Thread: Query plan for NOT IN

Query plan for NOT IN

From
Matthew Wakeling
Date:
mnw21-modmine-r13features-copy=# select count(*) from project;
  count
-------
     10
(1 row)

mnw21-modmine-r13features-copy=# select count(*) from intermineobject;
   count
----------
  26344616
(1 row)

mnw21-modmine-r13features-copy=# \d intermineobject;
Table "public.intermineobject"
  Column |  Type   | Modifiers
--------+---------+-----------
  object | text    |
  id     | integer | not null
  class  | text    |
Indexes:
     "intermineobject_pkey" UNIQUE, btree (id)

mnw21-modmine-r13features-copy=# explain select * from project where id
NOT IN (SELECT id FROM intermineobject);
                                      QUERY PLAN
------------------------------------------------------------------------------------
  Seq Scan on project  (cost=1476573.93..1476575.05 rows=5 width=183)
    Filter: (NOT (hashed SubPlan 1))
    SubPlan 1
      ->  Seq Scan on intermineobject  (cost=0.00..1410720.74 rows=26341274 width=4)
(4 rows)

This query plan seems to me to be a little slow.
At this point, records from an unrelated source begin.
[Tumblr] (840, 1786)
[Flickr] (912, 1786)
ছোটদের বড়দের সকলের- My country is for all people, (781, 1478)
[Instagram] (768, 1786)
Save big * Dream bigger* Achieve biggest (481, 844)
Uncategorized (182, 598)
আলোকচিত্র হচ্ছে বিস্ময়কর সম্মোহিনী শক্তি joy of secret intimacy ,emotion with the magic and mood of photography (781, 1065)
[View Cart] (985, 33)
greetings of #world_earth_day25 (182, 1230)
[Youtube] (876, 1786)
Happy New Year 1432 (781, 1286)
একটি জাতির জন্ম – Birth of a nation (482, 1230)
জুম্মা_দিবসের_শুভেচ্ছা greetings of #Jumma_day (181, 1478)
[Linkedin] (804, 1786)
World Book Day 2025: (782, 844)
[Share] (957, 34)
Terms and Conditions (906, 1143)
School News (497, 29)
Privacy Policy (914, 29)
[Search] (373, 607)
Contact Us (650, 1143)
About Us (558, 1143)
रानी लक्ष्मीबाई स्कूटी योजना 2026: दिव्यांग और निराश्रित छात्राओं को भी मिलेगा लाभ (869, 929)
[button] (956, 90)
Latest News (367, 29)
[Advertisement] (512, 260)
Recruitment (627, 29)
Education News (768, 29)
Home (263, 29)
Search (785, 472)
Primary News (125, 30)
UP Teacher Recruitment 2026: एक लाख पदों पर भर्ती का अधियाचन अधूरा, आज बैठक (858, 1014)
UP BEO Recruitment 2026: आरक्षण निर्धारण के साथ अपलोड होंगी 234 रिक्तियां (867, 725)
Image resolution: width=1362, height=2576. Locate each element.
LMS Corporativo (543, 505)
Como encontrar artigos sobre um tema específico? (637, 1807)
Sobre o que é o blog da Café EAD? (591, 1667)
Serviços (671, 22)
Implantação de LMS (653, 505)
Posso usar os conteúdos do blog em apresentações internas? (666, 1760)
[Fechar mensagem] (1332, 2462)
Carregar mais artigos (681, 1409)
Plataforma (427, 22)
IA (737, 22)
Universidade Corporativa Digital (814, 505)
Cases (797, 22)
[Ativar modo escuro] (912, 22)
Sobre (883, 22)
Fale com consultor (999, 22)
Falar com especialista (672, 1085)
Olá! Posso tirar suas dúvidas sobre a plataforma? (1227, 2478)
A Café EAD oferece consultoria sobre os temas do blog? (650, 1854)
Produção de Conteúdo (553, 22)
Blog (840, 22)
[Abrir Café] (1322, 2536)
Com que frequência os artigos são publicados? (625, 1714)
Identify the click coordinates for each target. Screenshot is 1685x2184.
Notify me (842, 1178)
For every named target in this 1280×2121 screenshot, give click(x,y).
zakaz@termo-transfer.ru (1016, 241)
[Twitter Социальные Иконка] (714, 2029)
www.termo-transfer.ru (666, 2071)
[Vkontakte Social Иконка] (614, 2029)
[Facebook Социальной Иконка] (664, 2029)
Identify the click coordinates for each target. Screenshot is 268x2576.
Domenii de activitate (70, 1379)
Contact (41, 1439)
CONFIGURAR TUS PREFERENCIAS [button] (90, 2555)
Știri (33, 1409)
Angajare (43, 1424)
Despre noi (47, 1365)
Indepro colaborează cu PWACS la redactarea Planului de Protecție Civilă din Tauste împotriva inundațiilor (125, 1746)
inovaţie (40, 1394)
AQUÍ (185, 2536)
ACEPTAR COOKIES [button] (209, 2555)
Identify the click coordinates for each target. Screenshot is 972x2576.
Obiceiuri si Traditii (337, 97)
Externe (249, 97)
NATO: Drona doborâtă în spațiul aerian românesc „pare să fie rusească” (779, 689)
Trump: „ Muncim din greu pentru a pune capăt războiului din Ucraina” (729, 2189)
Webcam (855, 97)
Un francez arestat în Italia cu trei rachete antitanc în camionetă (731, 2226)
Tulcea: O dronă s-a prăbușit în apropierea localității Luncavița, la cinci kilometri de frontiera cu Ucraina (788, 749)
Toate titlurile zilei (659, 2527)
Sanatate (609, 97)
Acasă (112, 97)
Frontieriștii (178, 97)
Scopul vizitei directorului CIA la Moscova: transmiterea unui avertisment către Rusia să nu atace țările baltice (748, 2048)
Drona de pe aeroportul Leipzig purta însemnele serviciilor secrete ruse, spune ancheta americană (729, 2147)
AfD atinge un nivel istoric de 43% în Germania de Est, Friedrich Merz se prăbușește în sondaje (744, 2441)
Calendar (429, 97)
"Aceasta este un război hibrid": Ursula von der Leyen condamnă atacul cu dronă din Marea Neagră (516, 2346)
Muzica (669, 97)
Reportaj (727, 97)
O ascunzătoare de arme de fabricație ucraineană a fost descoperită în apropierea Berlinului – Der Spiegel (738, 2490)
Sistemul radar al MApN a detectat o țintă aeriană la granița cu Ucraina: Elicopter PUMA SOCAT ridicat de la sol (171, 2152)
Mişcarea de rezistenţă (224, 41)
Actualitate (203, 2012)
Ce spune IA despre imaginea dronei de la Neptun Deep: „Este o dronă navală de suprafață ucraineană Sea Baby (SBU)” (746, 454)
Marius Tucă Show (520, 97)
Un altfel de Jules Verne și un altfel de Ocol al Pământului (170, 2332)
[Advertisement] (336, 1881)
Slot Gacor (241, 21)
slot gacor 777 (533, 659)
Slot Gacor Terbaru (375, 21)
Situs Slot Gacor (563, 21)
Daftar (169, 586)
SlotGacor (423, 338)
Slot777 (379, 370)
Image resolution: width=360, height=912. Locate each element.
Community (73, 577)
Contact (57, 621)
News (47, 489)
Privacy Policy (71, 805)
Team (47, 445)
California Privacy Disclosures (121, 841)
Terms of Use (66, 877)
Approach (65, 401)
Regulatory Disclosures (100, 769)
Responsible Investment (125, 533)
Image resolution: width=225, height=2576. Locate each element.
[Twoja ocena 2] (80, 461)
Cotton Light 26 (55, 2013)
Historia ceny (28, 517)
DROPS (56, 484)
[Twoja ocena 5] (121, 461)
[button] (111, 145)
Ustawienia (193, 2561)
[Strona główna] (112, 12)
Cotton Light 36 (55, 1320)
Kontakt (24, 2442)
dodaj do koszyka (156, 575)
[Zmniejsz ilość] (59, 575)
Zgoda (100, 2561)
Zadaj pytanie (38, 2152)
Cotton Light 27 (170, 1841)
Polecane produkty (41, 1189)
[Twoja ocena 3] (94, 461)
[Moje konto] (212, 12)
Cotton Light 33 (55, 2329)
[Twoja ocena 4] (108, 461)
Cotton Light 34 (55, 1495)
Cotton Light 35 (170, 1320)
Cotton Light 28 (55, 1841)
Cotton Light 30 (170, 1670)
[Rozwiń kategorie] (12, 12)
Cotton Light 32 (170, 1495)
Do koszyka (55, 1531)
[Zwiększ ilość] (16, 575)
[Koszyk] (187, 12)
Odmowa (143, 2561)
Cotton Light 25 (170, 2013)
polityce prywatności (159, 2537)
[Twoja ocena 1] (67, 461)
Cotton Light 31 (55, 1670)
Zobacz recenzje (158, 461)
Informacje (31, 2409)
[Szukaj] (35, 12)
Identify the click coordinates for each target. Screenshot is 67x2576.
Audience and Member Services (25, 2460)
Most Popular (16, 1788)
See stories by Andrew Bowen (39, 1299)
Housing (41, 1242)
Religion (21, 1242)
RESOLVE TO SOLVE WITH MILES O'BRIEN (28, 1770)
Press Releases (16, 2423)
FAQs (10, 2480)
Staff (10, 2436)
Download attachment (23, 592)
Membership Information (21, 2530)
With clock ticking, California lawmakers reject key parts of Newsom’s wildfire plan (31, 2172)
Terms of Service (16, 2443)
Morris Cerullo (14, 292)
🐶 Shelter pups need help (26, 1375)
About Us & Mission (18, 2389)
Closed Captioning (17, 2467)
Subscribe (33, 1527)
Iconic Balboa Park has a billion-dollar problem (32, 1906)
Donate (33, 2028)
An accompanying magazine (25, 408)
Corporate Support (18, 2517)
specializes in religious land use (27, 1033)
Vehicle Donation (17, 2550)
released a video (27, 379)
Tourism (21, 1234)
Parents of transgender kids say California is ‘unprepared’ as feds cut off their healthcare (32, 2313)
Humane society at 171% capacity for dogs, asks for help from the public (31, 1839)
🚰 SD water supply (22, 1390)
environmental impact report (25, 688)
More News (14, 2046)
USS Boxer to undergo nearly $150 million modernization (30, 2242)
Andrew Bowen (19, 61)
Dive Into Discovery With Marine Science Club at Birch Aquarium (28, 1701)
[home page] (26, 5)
Surely it could iterate
through the ten project rows and perform ten index lookups in the big
table?

Matthew

--
 Riker: Our memory pathways have become accustomed to your sensory input.
 Data:  I understand - I'm fond of you too, Commander. And you too Counsellor

Re: Query plan for NOT IN

From
Grzegorz Jaśkiewicz
Date:


On Mon, Oct 5, 2009 at 2:52 PM, Matthew Wakeling <matthew@flymine.org> wrote:

mnw21-modmine-r13features-copy=# select count(*) from project;
 count
-------
   10
(1 row)

mnw21-modmine-r13features-copy=# select count(*) from intermineobject;
 count
----------
 26344616
(1 row)

mnw21-modmine-r13features-copy=# \d intermineobject;
Table "public.intermineobject"
 Column |  Type   | Modifiers
--------+---------+-----------
 object | text    |
 id     | integer | not null
 class  | text    |
Indexes:
   "intermineobject_pkey" UNIQUE, btree (id)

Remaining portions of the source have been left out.